TIMES JAKARTA, JAKARTA – Fenomena menarik tengah terjadi di awal masa pemerintahan baru menuju 2029. Nama Purbaya Yudhi Sadewa, Menteri Keuangan yang baru beberapa bulan menjabat, mendadak mencuri sorotan publik.
Dari kebijakan yang mengguncang pasar hingga gaya komunikasinya yang blak-blakan, Purbaya tampil sebagai sosok teknokrat yang tak biasa keras pada angka, santai di depan kamera.
Di balik sorotan publik itu, kiprah Purbaya sejatinya sedang menjadi ujian besar bagi arah politik ekonomi nasional. Apakah Indonesia benar-benar sedang memasuki babak baru penyeimbangan antara populisme politik dan rasionalitas teknokratis?
Presiden Prabowo Subianto dikenal dengan orientasi populis-sosialis: gagasan makan bergizi gratis, subsidi pangan, dan penguatan ekonomi rakyat.
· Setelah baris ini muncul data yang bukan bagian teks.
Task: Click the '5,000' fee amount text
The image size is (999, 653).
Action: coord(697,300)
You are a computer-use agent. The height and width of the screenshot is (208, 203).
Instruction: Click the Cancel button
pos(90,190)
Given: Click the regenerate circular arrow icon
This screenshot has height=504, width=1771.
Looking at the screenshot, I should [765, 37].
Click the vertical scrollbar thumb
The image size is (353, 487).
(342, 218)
Di sisi lain, Purbaya merepresentasikan ketegasan fiskal dan disiplin anggaran.
Duet Prabowo–Purbaya dengan cepat menimbulkan satu pertanyaan strategis: apakah ini bentuk keseimbangan antara ideologi “kiri” dan “kanan” dalam politik ekonomi Indonesia modern?
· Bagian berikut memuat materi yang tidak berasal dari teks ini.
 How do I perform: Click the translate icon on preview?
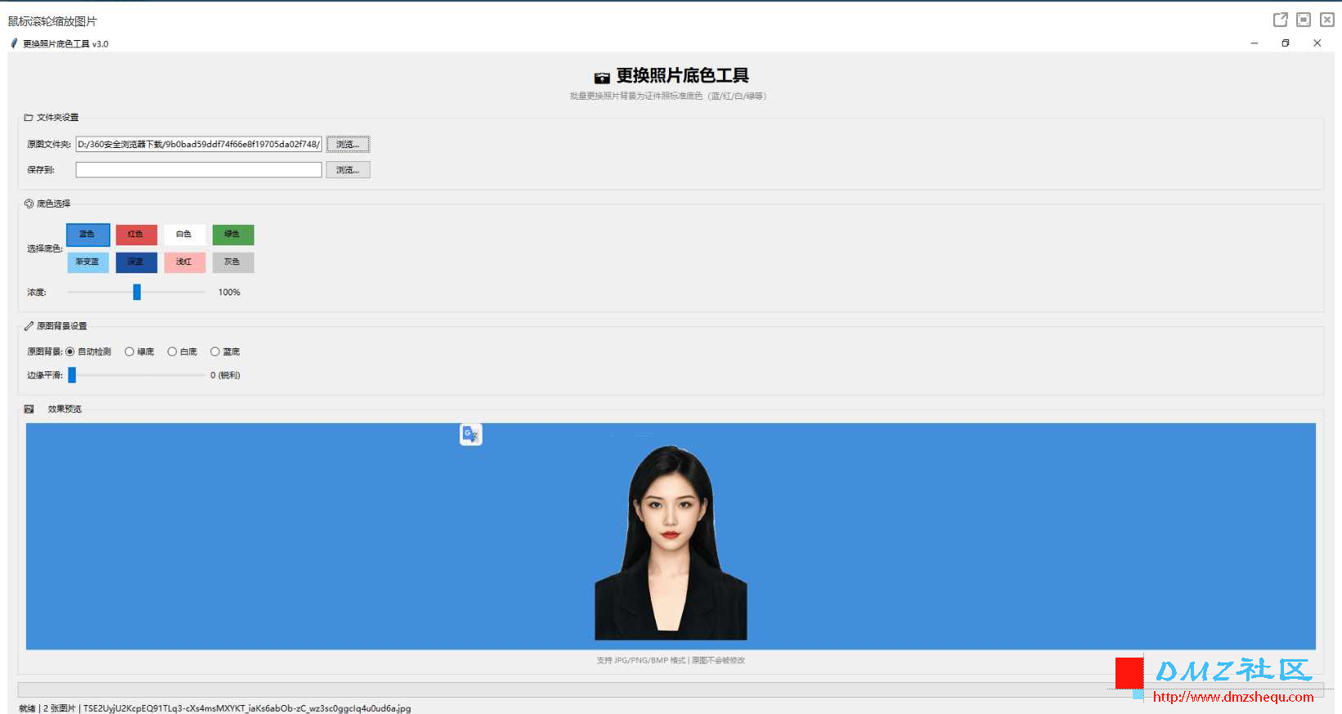click(x=471, y=434)
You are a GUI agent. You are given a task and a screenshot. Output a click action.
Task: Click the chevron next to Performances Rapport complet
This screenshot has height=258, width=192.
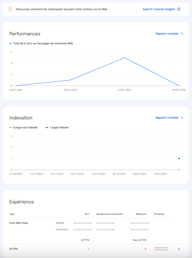click(x=182, y=34)
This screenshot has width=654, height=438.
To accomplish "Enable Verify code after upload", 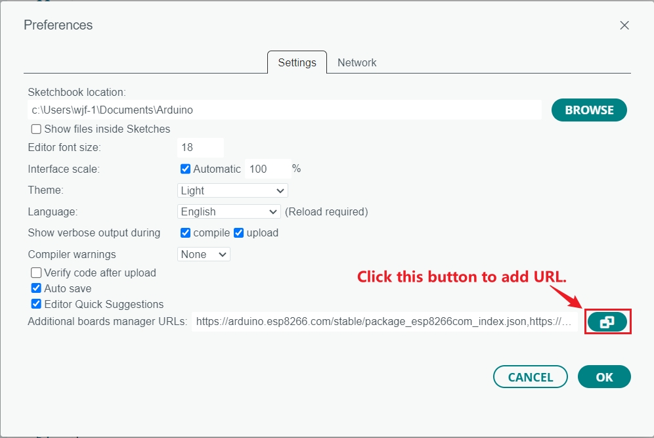I will (x=37, y=273).
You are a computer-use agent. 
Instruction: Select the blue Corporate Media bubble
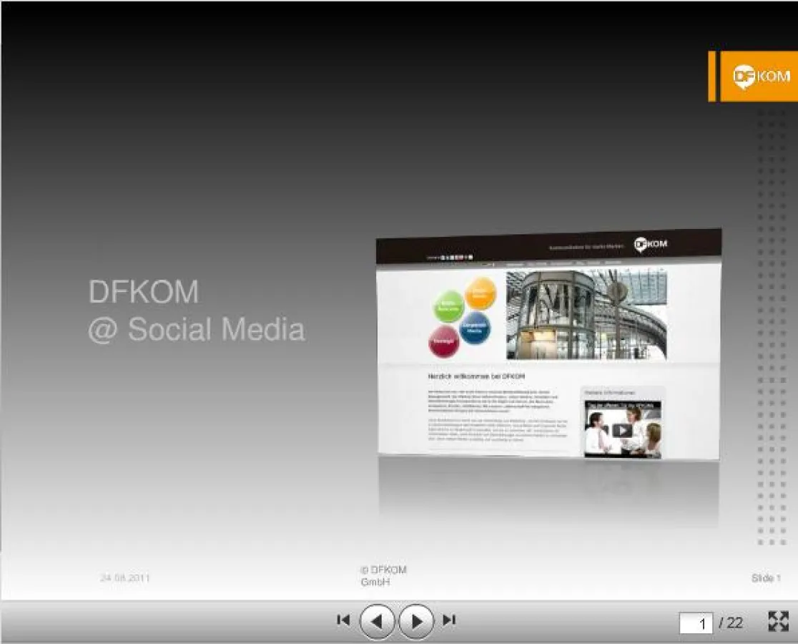(475, 329)
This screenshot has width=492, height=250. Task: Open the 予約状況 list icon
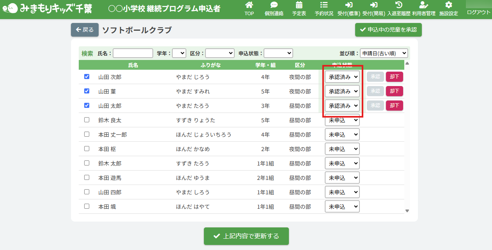pos(324,5)
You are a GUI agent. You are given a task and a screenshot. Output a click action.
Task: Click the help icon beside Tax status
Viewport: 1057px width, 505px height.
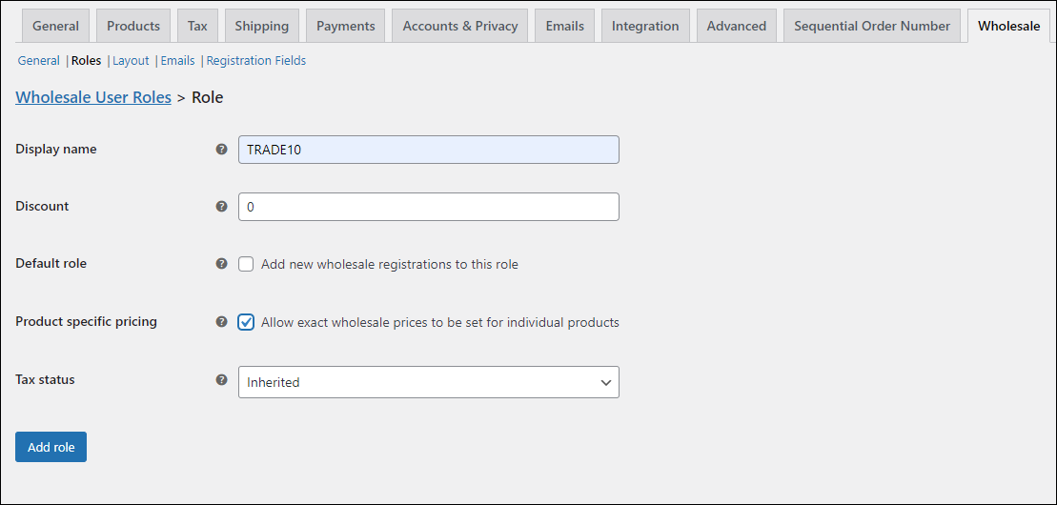click(221, 379)
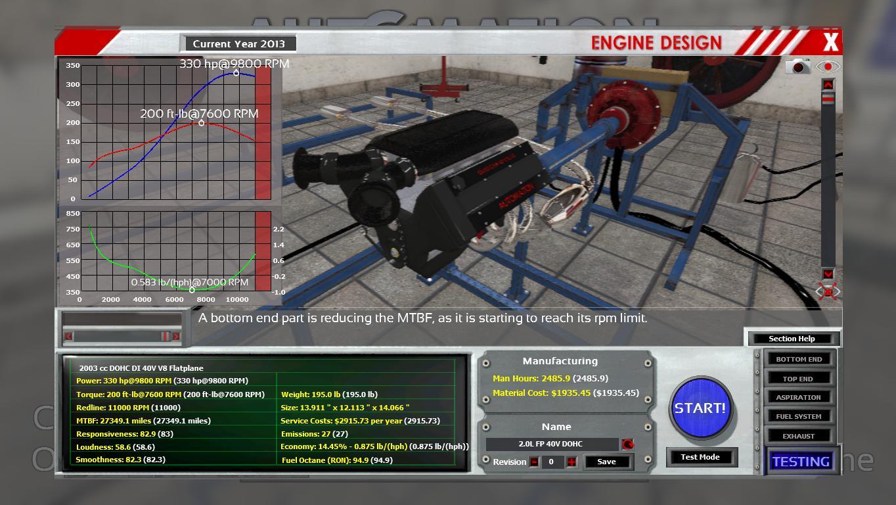Screen dimensions: 896x505
Task: Take a screenshot with the camera icon
Action: [x=798, y=66]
Purbaya muncul bukan sebagai birokrat konvensional, tetapi teknokrat yang berani menantang status quo. Ia menegur bank “malas” menyalurkan kredit, menggeser triliunan dana negara dari rekening pasif, dan menuntut efisiensi lembaga pemerintah.
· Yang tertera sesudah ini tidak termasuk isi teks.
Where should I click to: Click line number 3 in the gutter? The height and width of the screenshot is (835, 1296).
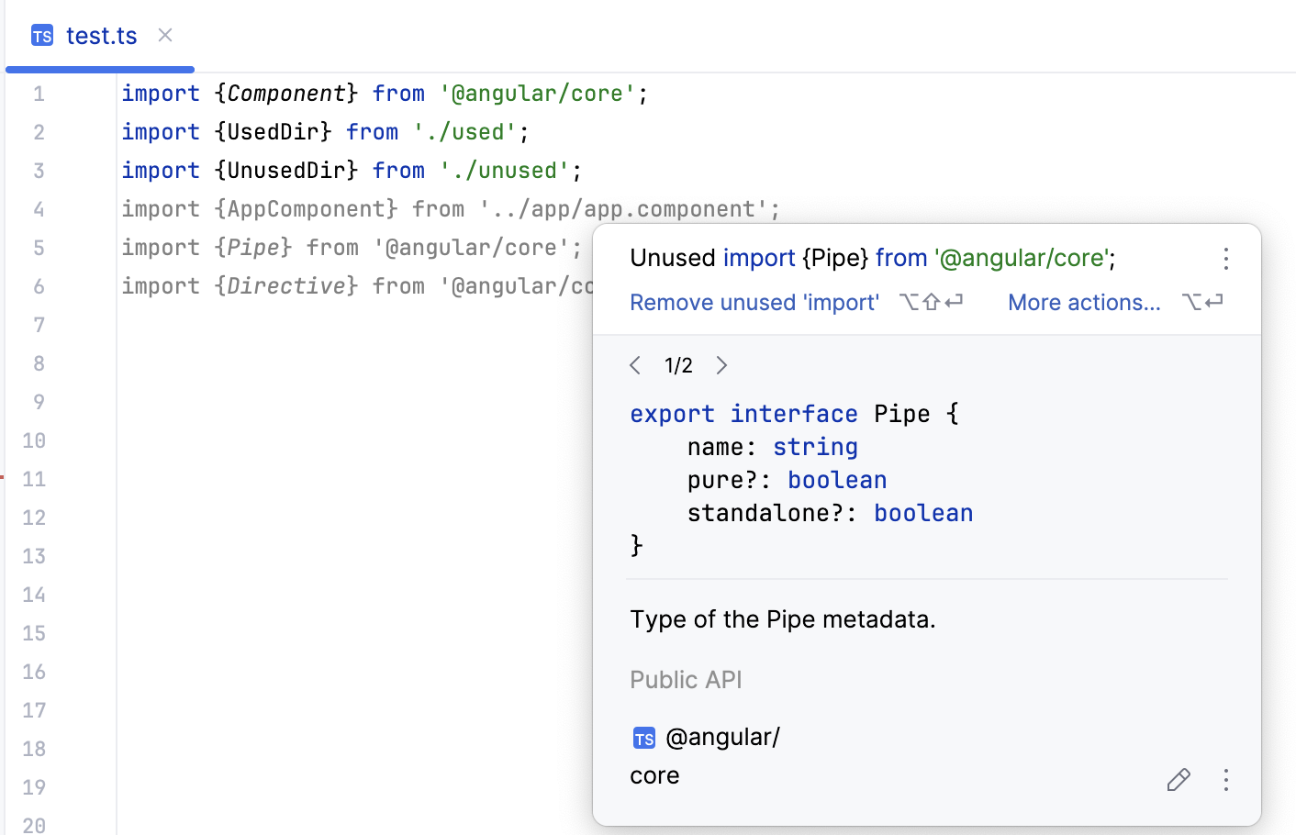[39, 170]
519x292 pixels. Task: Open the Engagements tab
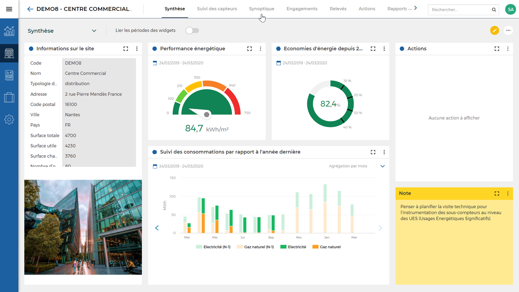point(302,9)
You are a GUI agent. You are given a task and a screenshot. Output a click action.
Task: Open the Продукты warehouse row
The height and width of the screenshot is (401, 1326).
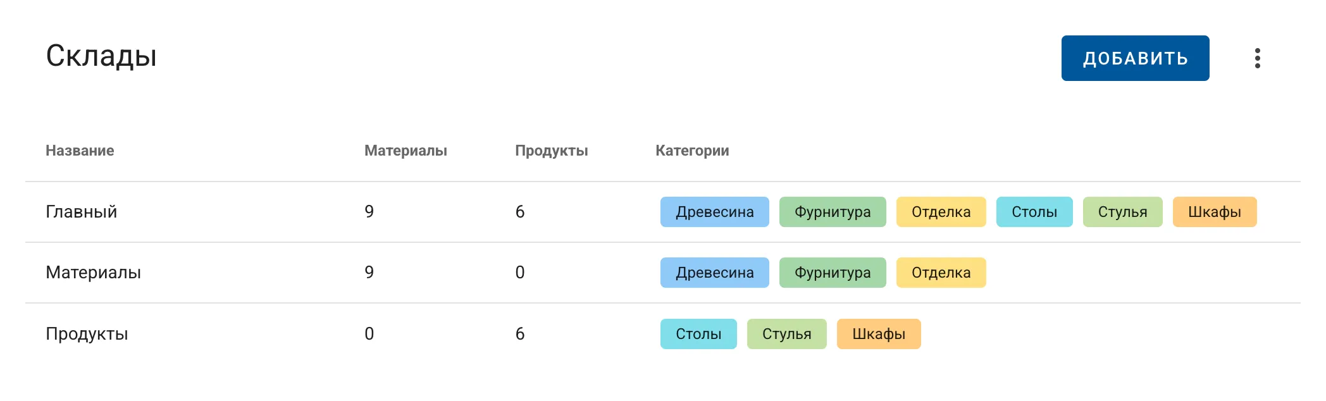click(89, 335)
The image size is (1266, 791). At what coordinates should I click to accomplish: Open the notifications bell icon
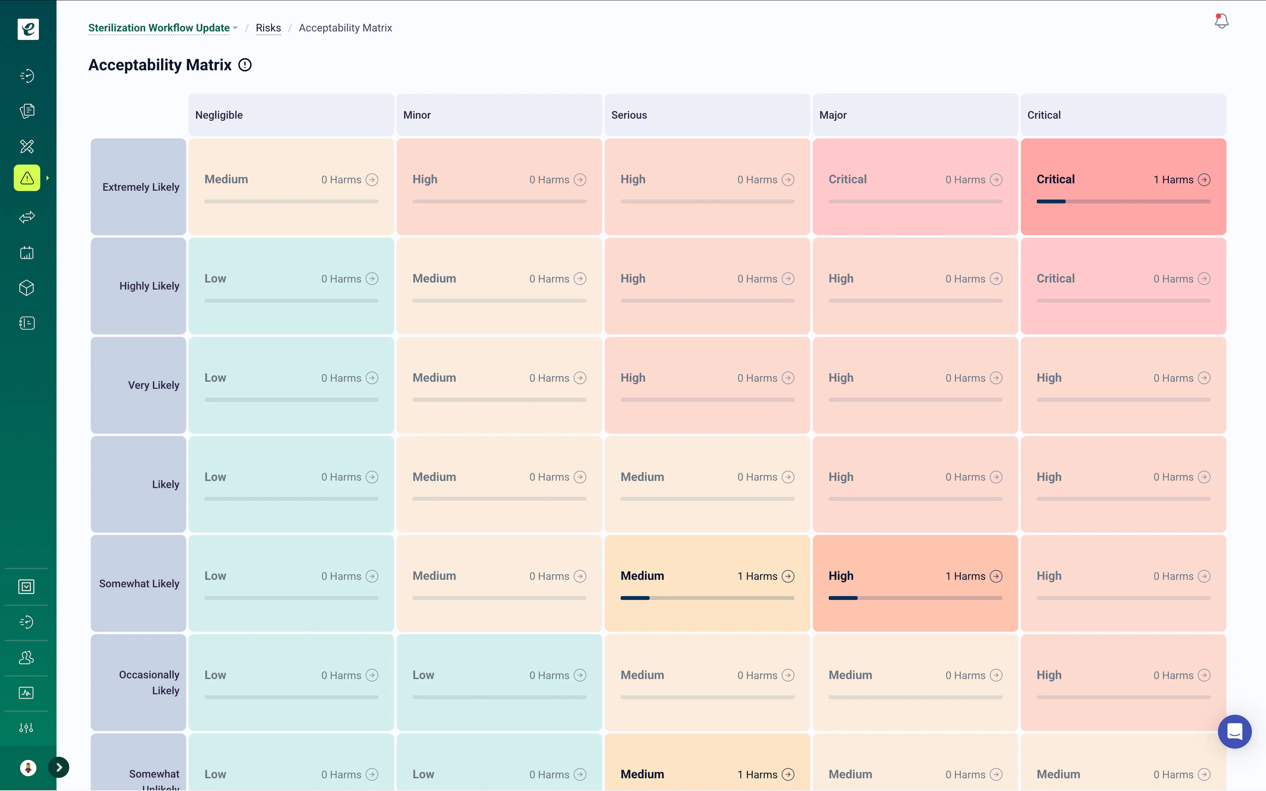coord(1221,21)
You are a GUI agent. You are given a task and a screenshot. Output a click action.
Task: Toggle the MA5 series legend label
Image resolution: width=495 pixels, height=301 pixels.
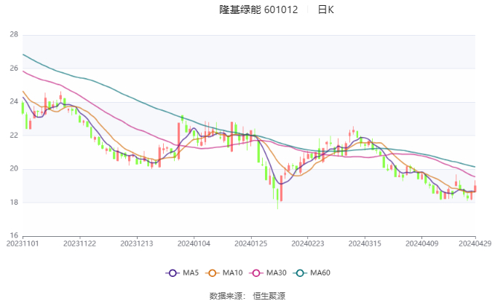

Dalam istilah ekonomi politik, ini peran disciplinarian technocrat penjaga disiplin fiskal yang memandang stabilitas makro sebagai moral publik.
Tegas, tapi kontroversial. Setiap pemangkasan anggaran dan setiap transfer yang ditunda berarti gesekan politik. Ketegangan itu pecah ketika belasan gubernur yang tergabung dalam Asosiasi Pemerintah Provinsi Seluruh Indonesia (APPSI) mendatangi kantornya.
Media menyebutnya “18 Gubernur Geruduk Menkeu”. Mereka memprotes rencana pemotongan Dana Transfer ke Daerah (TKD) dalam APBN 2026, yang dianggap akan menjerat fiskal daerah dan menghambat pembangunan.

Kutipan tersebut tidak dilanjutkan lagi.